** Records for this task follows **

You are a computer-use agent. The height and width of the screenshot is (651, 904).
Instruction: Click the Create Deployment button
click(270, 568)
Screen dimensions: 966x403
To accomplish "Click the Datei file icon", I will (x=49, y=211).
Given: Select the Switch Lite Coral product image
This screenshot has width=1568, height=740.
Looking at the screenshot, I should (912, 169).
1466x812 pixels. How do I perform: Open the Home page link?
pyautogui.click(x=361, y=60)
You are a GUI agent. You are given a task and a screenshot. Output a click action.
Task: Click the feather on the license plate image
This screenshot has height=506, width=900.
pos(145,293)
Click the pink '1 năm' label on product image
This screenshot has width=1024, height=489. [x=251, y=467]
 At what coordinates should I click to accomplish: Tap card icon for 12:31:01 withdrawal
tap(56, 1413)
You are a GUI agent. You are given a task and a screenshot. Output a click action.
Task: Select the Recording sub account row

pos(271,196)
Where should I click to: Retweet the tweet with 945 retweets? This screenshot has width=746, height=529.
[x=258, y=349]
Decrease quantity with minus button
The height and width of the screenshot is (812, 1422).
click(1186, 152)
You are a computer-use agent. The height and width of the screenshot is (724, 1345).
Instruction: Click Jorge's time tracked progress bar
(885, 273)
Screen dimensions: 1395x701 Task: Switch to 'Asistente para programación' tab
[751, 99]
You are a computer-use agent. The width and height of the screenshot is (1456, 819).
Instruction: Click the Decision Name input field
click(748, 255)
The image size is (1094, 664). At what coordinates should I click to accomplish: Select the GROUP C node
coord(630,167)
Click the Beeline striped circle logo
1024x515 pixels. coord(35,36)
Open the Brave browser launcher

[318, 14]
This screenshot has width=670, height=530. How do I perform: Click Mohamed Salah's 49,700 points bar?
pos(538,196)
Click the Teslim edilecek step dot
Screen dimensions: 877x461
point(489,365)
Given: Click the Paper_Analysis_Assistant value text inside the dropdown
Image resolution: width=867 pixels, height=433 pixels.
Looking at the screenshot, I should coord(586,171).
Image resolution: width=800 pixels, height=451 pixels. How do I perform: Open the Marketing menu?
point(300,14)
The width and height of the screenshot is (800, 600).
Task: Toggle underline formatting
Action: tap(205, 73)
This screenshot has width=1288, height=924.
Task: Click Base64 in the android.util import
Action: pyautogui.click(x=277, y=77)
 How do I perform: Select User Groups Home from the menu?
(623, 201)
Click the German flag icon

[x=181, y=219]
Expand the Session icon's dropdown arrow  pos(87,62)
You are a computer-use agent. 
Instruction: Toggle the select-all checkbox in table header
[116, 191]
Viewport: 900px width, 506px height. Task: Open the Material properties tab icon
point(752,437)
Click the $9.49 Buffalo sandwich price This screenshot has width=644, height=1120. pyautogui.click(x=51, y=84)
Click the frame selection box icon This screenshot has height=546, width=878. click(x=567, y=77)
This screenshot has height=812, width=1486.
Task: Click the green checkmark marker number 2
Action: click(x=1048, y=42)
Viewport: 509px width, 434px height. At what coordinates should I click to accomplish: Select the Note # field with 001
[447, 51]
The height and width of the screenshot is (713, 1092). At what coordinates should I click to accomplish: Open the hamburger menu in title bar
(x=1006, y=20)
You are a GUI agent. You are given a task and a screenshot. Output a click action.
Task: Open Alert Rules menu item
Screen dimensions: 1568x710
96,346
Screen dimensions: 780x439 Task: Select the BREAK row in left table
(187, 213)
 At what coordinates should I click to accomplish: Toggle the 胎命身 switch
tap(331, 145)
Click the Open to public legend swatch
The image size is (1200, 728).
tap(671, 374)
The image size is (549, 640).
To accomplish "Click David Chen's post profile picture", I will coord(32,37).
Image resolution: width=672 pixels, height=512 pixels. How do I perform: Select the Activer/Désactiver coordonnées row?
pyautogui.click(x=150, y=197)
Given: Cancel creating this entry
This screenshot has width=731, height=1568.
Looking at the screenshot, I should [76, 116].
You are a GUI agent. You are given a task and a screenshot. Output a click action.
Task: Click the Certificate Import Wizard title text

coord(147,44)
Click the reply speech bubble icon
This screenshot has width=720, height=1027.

** End of Records for this task **

▶ [About this exercise]: Your output should be the lines from the one with "Viewport: 509px width, 434px" through the last line of the entries above, copied exactly and nothing more.

▶ [Output for this exercise]:
Viewport: 509px width, 434px height. At what coordinates should I click to accomplish: Select the Note # field with 001
[447, 51]
The height and width of the screenshot is (713, 1092). At what coordinates should I click to accomplish: Open the hamburger menu in title bar
(x=1006, y=20)
You are a GUI agent. You are given a task and a screenshot. Output a click action.
Task: Open Alert Rules menu item
Screen dimensions: 1568x710
96,346
Screen dimensions: 780x439 Task: Select the BREAK row in left table
(187, 213)
 At what coordinates should I click to accomplish: Toggle the 胎命身 switch
tap(331, 145)
Click the Open to public legend swatch
The image size is (1200, 728).
tap(671, 374)
The image size is (549, 640).
To accomplish "Click David Chen's post profile picture", I will coord(32,37).
Image resolution: width=672 pixels, height=512 pixels. How do I perform: Select the Activer/Désactiver coordonnées row?
pyautogui.click(x=150, y=197)
Given: Cancel creating this entry
This screenshot has width=731, height=1568.
Looking at the screenshot, I should [76, 116].
You are a GUI agent. You are given a task and a screenshot. Output a click action.
Task: Click the Certificate Import Wizard title text

coord(147,44)
Click the reply speech bubble icon
This screenshot has width=720, height=1027.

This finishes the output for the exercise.